Há dias que passam como se fossem feitos de Outono, em vez de ser o Outono que é feito deles. São dias devagarinhos, feitos de cores quentes que não ardem nos olhos e de vento frio que não deixa o sono chegar. São dias feitos do cheiro das castanhas e da lembrança do fogo inteiro. São dias em que as manhãs não fazem mal.
Há dias que passam como se mesmo a cidade grande fosse um sítio feito para as pessoas viverem. Saímos de casa e podemos experimentar sorrir e dizer olá e deixar uma senhora passar primeiro e a verdade é que os outros ficam espantados durante um bocadinho e depois dizem ah já percebi é o outono, é este céu azul clarinho e eu também estou feliz, nem tinha pensado nisso.
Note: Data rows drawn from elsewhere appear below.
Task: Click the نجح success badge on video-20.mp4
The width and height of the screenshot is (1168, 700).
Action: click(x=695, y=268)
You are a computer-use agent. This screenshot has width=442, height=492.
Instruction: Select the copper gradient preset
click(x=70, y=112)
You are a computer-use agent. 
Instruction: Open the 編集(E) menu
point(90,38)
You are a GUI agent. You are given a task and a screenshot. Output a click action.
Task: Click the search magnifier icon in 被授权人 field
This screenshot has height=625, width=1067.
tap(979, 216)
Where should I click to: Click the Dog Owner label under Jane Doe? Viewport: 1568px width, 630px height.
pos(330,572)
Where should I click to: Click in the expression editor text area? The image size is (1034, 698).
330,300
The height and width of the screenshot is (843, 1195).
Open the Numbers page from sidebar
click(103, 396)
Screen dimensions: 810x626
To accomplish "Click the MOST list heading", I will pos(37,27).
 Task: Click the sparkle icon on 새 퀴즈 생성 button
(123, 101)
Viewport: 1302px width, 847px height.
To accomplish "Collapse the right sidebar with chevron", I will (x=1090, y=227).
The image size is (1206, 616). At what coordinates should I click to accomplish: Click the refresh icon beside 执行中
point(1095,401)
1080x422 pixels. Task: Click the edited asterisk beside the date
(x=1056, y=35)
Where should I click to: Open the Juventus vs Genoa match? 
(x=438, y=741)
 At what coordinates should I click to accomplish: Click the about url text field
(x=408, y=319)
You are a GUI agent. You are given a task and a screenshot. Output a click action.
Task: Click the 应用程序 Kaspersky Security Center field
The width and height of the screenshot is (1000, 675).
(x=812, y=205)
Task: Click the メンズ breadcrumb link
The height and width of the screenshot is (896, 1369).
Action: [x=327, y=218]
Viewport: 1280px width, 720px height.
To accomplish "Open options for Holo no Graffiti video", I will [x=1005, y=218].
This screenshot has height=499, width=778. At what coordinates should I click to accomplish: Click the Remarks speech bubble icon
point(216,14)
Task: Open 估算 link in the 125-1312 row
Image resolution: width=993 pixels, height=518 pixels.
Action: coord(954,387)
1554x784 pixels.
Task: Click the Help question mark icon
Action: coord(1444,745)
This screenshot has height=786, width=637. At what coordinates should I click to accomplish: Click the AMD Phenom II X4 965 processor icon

Olá para si também. Saímos de casa e há um gatinho amarelo que olha do tejadilho do volkswagen estragado como se dissesse olha como eu tomei bem conta das ruas durante a noite. Cruzo-me com o carteiro e os olhos dele dizem é importante que haja um carteiro, não é? E talvez hoje não sejam só contas, talvez seja o tio da américa a namorada escondida o filho que vai voltar. "Tenho uma netinha americana", diz-me o senhor do táxi, "vive numa cidade do Utah".
Há dias que parecem feitos de todas as coisas que já foram feitas por nós. Mas nas escadas da igreja de S. Jorge havia hoje de manhã dois senhores adormecidos, embrulhados em caixotes e num cobertor vermelho com um grande rasgão. Um deles tinha um cinzeiro pousado ao lado, e realmente não iam ficar pontas de cigarros nos degraus quando ele se levantasse. E o Outono inteiro disse-me as cores são apenas a máscara, vês? Por trás de mim está o mundo que é apenas um grito tão calado.
Dentro da igreja o grito fez-se oferta.